- GOAL 1
Render the records, from the first line through the line containing "Open the Kund:in", as a two-column CSV with the columns request and answer. Write one row per request, with each field quoted and line breaks replaced by spaces.

═══ SELECTED PASSAGE ═══

Wonky was pretty much the soundtrack to this summer for me, along with Killer Mike's latest. Neither album has anything close to a dud on it.

Saw Orbital at a small club in Madrid around 2001, one of the most memorable shows I've ever seen. Especially impressive since I didn't know all that much about them and just bought a ticket because I figured it would be cheaper to go out all night before my early morning flight back to N.America than to get another hostel room.

Nice post btw!
posted by mannequito at 1:19 PM on August 12, 2012 [1 favorite]


What a fantastic post! So many happy memories in this music... thanks!
posted by ebee at 1:23 PM on August 12, 2012 [1 favorite]


It took a couple of listens before I realized my gave track on Winky is basically a remix of Satan - a perennial favourite of mine.
posted by Artw at 1:26 PM on August 12, 2012


Quality quality post, thank you so very much. I have to work right now so I'll consume this magnificence later.

In the meantime I'll put the brown album on and remember lots of good good times.
posted by ivorbuk at 2:06 PM on August 12, 2012


My version of The Box, BTW, was not a single, 28 minute long track - it was the same musi as on the YT linkc but divided into different tracks. I think I like the bit when it goes crazy on the harpsichords the best.
posted by Artw at 2:22 PM on August 12, 2012 [1 favorite]


Ha ha! That SOS article on the making of Chime is an absolute vindication of the sloppy DIY stop-overthinking-and-overproducing approach.

═══ DATA ENTRIES ═══

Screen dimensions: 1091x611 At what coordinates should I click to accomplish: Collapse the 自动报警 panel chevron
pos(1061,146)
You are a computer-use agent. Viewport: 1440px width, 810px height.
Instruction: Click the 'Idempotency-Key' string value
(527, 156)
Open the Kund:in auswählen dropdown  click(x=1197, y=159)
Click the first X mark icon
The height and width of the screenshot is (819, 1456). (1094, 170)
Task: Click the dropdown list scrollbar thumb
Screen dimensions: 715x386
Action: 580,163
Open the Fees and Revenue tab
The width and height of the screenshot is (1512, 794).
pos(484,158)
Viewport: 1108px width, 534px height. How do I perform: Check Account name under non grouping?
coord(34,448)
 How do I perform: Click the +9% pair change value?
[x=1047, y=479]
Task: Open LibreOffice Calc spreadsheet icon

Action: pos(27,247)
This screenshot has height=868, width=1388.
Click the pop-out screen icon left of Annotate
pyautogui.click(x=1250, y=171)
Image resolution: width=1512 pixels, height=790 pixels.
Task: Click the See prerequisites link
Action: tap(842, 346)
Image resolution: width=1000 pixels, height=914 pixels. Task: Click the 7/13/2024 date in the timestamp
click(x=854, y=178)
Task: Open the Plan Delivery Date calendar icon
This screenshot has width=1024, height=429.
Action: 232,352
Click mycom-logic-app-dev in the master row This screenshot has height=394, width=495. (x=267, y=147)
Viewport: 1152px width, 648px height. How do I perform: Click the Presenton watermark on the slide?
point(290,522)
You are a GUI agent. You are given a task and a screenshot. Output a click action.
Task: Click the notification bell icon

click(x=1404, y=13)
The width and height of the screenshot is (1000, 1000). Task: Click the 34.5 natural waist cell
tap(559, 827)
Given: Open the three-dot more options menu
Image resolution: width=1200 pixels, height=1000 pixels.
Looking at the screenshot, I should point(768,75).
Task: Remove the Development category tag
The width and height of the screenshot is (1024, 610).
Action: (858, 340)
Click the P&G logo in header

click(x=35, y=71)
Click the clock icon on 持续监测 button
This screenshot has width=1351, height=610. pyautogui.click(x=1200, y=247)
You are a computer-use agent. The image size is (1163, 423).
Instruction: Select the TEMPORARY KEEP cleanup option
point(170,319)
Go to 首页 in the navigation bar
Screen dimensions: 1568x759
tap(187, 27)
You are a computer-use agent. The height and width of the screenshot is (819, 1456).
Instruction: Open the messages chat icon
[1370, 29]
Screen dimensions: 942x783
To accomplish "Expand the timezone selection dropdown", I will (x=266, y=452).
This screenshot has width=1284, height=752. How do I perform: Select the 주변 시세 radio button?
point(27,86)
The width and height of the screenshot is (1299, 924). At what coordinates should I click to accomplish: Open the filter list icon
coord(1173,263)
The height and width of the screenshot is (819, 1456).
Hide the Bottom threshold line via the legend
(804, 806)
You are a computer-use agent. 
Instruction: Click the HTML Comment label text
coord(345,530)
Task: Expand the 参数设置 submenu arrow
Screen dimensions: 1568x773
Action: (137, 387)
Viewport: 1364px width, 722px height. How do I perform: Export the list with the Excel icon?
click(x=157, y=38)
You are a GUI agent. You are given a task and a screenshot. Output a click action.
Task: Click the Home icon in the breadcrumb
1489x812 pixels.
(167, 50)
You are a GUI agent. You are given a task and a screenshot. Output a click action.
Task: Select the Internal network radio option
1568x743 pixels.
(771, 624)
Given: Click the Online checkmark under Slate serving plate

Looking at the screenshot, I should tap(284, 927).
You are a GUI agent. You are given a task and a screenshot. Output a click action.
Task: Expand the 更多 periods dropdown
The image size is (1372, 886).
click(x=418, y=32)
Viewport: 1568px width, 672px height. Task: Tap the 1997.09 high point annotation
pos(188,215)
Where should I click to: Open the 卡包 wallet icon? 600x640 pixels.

═══

- GOAL 2
Rename "Artw" to "ArtW" in the part of the comment thread that opens with the words "posted by mannequito" and closes with "this magnificence later.", and give that part again.

- FULL SOLUTION 1
request,answer
"Screen dimensions: 1091x611 At what coordinates should I click to accomplish: Collapse the 自动报警 panel chevron","pos(1061,146)"
"You are a computer-use agent. Viewport: 1440px width, 810px height. Instruction: Click the 'Idempotency-Key' string value","(527, 156)"
"Open the Kund:in auswählen dropdown","click(x=1197, y=159)"

- FULL SOLUTION 2
posted by mannequito at 1:19 PM on August 12, 2012 [1 favorite]


What a fantastic post! So many happy memories in this music... thanks!
posted by ebee at 1:23 PM on August 12, 2012 [1 favorite]


It took a couple of listens before I realized my gave track on Winky is basically a remix of Satan - a perennial favourite of mine.
posted by ArtW at 1:26 PM on August 12, 2012


Quality quality post, thank you so very much. I have to work right now so I'll consume this magnificence later.